Já há tempo que o Kikas fisicamente não estava aquele cão lindo de pêlo lustruso e brilhante com rabo enroladinho em cima do dorso. Pelo fraco e feio, rabo sem piada, olhos baços, parte traseira sempre rapada para evitar o cheiro a xixi, mas para a menina crescida continuava lindo.
Em Setembro passado o Kikas esteve um bocadinho em baixo e começou a tomar medicação diária para o coração. Há 3 semanas esteve outra vez muito em baixo com desidratação, mas com soro arrebitou. Com leishamaniose e dirofilária negativas, hemograma mais ou menos (ligeira anemia e glóbulos brancos baixos) fez-se o teste de hemorparasitas que deu hemobartonelas e raquésia. Além do comprimido diário para o coração, era um outro de 12 em 12, outro de 24 em 24 e outro de 48 em 48. Foi muito complicado seguir à risca a medicação (houve bastantes falhas) pois a cabeça dos seus pais já não é o que era e a menina, agora mulher, há 2 anos que já não morava com os pais e o Kikas e outros bichinhos, tendo ela própria em casa muitos bichinhos para tratar pelo que por vezes se esquecia de ligar a lembrar da medicação. Na altura a resposta da veterinária à pergunta se era melhor o Kikas estar nos pais ou com a menina crescida a resposta foi "onde ele se sentir melhor". Ora onde ele se sentiria melhor foi onde sempre viveu.
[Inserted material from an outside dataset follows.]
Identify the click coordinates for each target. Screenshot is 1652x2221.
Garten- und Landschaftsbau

Os últimos meses do Kikas não foram fáceis. As medicações, a comida que era suposto ele comer e nunca foi boa boca, a incontinência, o estar atento a qualquer coisa, o apercebermo-nos da senilidade. O Kikas por vezes andava pela casa sem destino só por andar. Era capaz de dar meia dúzia de voltas à mesa da cozinha, sem razão aparente. Lembrava aqueles idosos no lar que se levantam (e ainda bem que se levantam) e vão andando pela casa feito tontos. Por vezes ficava de pé apalermado a olhar para uma parede ou um canto da divisão.
Ontem o pai liga a dizer que achava o Kikas muito mal e a menina crescida disse logo para levar para a vet. Como não podia sair de imediato do trabalho ligou à vet a saber como ele estava e não ouviu muito optimismo. A menina à hora de almoço foi vê-lo e não estava à espera do que viu... Com dificuldade em respirar, a gemer, olhos abertos, inconsciente e sem reacção, a soro e a oxigénio. Pouca esperança davam... Mas a menina crescida ainda tinha alguma, afinal o Kikas sempre foi um valente.
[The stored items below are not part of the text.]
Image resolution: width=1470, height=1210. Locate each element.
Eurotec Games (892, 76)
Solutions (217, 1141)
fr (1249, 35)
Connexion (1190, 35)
Eram 17.30 e o telefonema. A menina crescida chorou, chorou e chorou. A menina crescida culpou-se de não o ter levado para sua casa onde o tratamento seria seguido à risca (mas teria feito diferença?). A menina crescida por um lado sabe que qualquer dia seria o dia que teria um desgosto, mas tem tendência a culpar-se de tudo e a querer carregar com tudo nas suas costas. A menina crescida queria ter estado mais presente nos últimos tempos de vida do seu Kikas. A menina crescida chora de desespero por nunca mais poder ver o seu velhote lindo. Foram companheiros por mais de metade da sua vida, desde os 11 aos quase 28, foi o mano que nunca teve.
A menina crescida ontem esteve no trabalho até tarde a chorar e a ganhar coragem e o ir buscar e depois foi levá-lo ao sítio onde ele agora descansa. Daqui a bocadinho vai fazer uma visita e apanhar pedrinhas na ribeira para pôr à volta do espaço do seu Kikas. Tem uma vista bonita e é um sítio calmo no campo.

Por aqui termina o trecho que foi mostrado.